• **Directions for this task**: Lay out the items from the start of the records through the line containing "[1046, 287]" as a two-column CSV with the columns item and answer. Give one row per item, with its text and its answer each in a single quoted field and line breaks replaced by spaces.

════════════════

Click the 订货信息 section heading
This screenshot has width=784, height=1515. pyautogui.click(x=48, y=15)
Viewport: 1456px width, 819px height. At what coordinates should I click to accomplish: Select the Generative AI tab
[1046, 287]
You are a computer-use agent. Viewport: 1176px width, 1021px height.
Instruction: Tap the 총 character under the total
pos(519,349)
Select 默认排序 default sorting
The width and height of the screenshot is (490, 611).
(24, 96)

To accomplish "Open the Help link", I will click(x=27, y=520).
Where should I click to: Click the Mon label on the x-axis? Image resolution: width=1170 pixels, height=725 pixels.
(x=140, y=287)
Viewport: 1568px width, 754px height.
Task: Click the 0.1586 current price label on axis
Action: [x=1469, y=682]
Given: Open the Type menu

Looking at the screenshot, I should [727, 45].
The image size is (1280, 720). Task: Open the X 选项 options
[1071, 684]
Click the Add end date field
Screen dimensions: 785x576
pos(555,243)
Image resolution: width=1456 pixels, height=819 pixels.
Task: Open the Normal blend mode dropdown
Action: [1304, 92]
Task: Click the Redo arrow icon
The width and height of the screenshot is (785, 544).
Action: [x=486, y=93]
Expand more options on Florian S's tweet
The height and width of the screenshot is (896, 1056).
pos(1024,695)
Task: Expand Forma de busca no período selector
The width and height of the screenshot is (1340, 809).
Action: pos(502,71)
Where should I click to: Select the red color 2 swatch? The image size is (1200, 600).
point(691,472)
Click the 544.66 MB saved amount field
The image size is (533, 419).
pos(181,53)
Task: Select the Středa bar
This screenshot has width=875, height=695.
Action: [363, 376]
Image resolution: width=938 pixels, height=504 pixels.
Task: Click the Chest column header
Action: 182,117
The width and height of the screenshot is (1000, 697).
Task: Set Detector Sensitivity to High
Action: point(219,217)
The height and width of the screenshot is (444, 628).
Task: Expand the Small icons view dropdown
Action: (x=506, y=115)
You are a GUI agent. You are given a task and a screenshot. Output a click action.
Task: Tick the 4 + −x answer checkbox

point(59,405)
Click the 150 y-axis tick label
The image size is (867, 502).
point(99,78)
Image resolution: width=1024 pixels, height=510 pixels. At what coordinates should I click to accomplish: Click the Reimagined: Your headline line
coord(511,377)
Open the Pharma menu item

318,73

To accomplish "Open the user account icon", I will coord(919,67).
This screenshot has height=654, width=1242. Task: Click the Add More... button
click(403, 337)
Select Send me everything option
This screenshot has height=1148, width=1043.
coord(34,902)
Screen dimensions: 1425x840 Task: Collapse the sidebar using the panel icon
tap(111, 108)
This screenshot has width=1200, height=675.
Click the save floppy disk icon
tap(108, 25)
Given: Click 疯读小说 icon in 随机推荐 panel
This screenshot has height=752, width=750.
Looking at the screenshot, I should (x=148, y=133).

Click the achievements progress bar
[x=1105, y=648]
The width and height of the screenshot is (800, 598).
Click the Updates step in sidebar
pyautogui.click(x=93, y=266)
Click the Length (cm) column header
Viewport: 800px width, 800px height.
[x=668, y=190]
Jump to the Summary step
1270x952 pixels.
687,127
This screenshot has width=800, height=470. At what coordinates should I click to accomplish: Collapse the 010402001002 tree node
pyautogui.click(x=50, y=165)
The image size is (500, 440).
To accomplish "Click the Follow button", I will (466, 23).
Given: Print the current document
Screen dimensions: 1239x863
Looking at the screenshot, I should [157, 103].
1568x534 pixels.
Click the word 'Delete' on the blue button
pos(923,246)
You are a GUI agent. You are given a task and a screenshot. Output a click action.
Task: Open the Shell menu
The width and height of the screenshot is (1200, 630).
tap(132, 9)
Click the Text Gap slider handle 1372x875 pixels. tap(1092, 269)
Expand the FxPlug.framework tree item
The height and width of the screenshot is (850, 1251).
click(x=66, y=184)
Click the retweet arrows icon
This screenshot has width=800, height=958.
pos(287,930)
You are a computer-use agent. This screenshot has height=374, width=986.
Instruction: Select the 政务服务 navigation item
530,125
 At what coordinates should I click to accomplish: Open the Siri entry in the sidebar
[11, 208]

════════════════

• **Response for this exercise**:
item,answer
"Click the 订货信息 section heading","This screenshot has width=784, height=1515. pyautogui.click(x=48, y=15)"
"Viewport: 1456px width, 819px height. At what coordinates should I click to accomplish: Select the Generative AI tab","[1046, 287]"